Die Geschichte von Rebecca, wie sie die Nachbarin erzählte, ließe sich knapp zusammenfassen: Als Rebecca vierzig wird, verlässt sie ihr Mann wegen einer jüngeren Frau, der sich in eine viel jüngere Frau verliebt hatte. Sie lebt dann fünf Jahre gemeinsam mit ihrem noch nicht ganz volljährigen Sohn im Haus, bis auch dieser auszieht. Nun wohnt sie dort seit einem Jahr allein, gilt als sehr zugänglich und hilfsbereit, speziell für Männer. Die Nachbarin hatte sie eine „unheimliche Samariterin“ genannt, das war ihm hängen geblieben. Doch hatte sie ausdrücklich darauf bestanden, dass Rebecca keine „Käufliche“ war. Sie sei „nur“ eine Frau, die den Leuten, speziell Männern, einfach nur gern zuhört. 

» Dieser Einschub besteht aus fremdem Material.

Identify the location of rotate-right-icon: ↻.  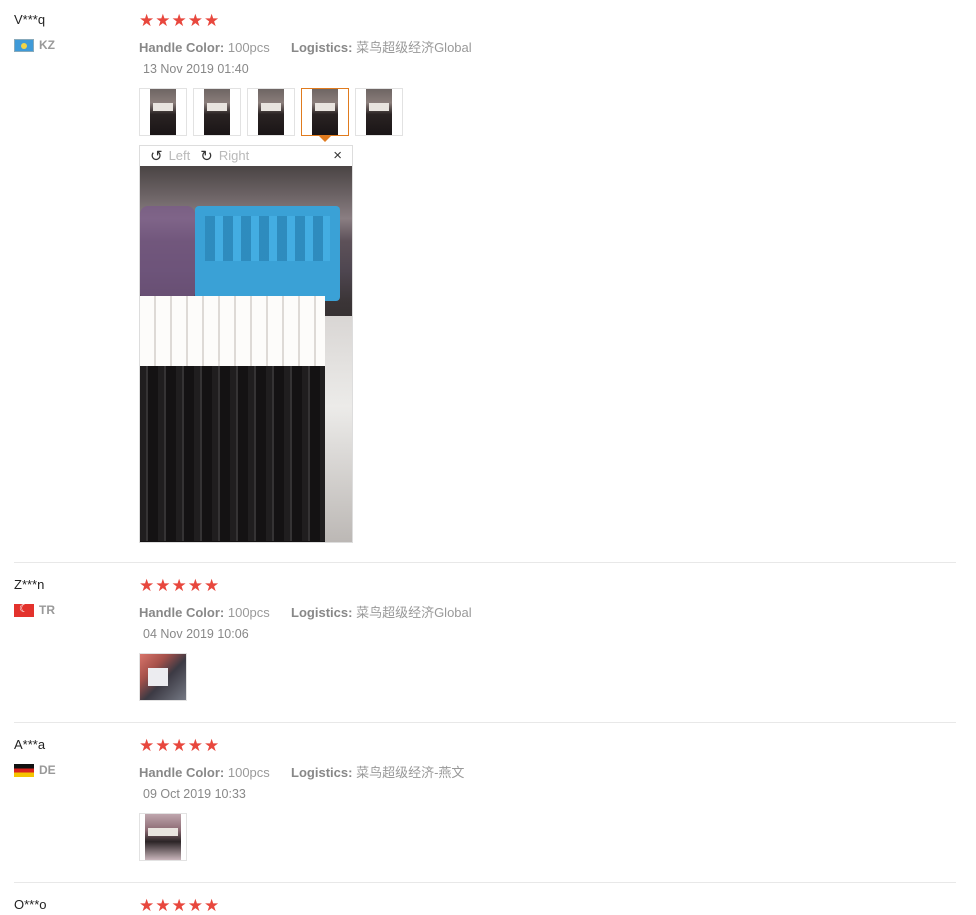
(206, 156).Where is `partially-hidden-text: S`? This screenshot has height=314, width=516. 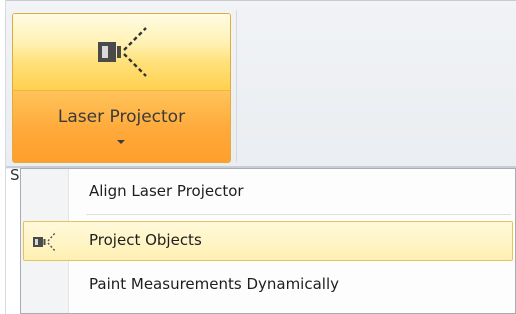 partially-hidden-text: S is located at coordinates (15, 175). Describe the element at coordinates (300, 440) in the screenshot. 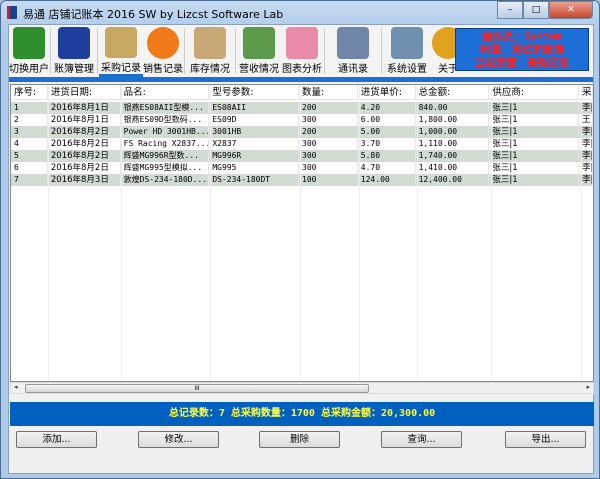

An einem Montag, im nass-trüben Spätherbst, begegnete er nach der Arbeit wieder einmal der Nachbarin. Sie schoben im Supermarkt gemeinsam ihre Einkaufswagen an den vollgestopften Regalgängen entlang, füllten sie routiniert und flink, während er auf den neusten Stand gebracht wurde. Am Käsestand sagte die Nachbarin, dass man Rebecca zur Zeit in einer beliebten Restauration der Siedlung antreffen könne, wo sie regelmäßig Wein trinke und ein Buch lese.

2

Es war nicht schwer für ihn Rebecca zu erkennen. Sie saß an der Wand mit Blick zur Tür. Eine passabel aussehende Frau befand er, zumindest auf den zweiten Blick. Ihr Kopf war leicht gesenkt, das Haar reichte bis über das Kinn und ließ dem Gesicht eine mandelförmige Öffnung. 

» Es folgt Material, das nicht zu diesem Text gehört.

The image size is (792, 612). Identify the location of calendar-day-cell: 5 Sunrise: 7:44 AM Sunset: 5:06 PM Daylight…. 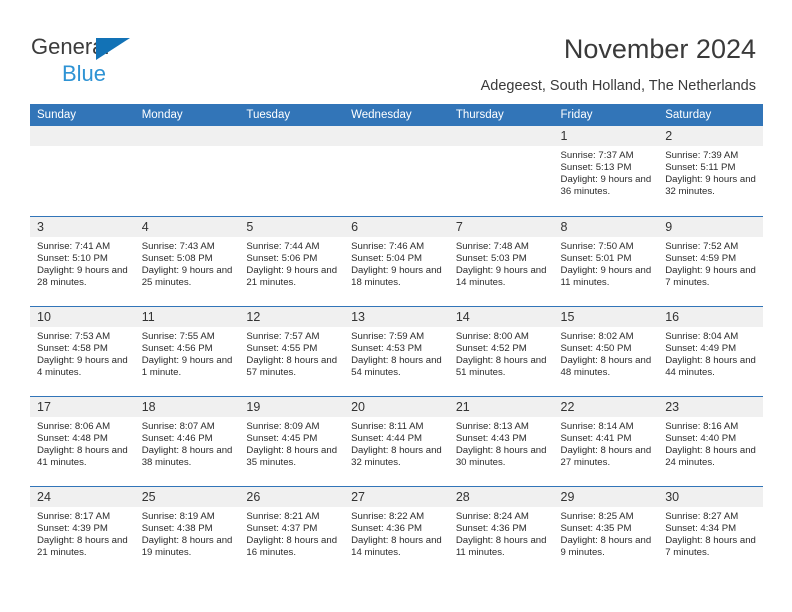
(292, 260).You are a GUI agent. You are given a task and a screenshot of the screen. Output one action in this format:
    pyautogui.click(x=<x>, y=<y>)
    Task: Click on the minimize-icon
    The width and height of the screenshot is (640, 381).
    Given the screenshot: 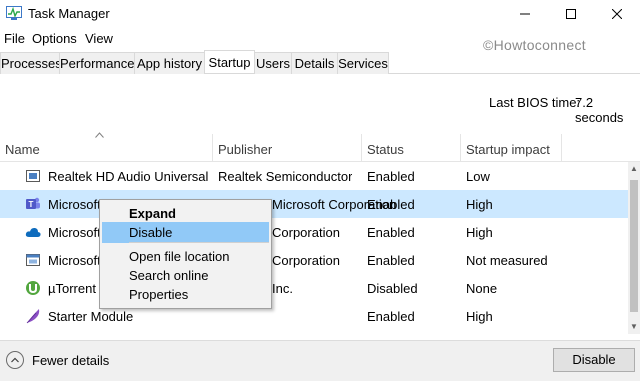 What is the action you would take?
    pyautogui.click(x=525, y=14)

Irgendein Gedankenblitz hatte ihn an diesem Nachmittag genau hierher geführt. Es war einer dieser gruseligen, lichtkurzen Spätherbsttage und ihm fiel die Decke auf den Kopf. Seine beiden halbwüchsigen Söhne lungerten in ihren verlotterten Zimmerlöchern vor dem Computer herum. Seine reisefreudige Frau, die nebenher freiberuflich an Übersetzungen arbeitete, während er als Hauptverdiener der Familie einer beißenden Wochenroutine ausgeliefert war, seine Frau besuchte gerade eine ferne Freundin im Süden und würde noch eine ganze Woche fort sein, etwas, was ihm durchaus recht war. Seine eigenen Freunde waren indes von ihren eigenen Familien gebucht oder verkrochen sich mit Bier und Chips vor den Fernseher,irgendwie war er sogar dankbar dafür, denn so konnte er endlich die Gelegenheit nutzen die Spur von Rebecca aufzunehmen. 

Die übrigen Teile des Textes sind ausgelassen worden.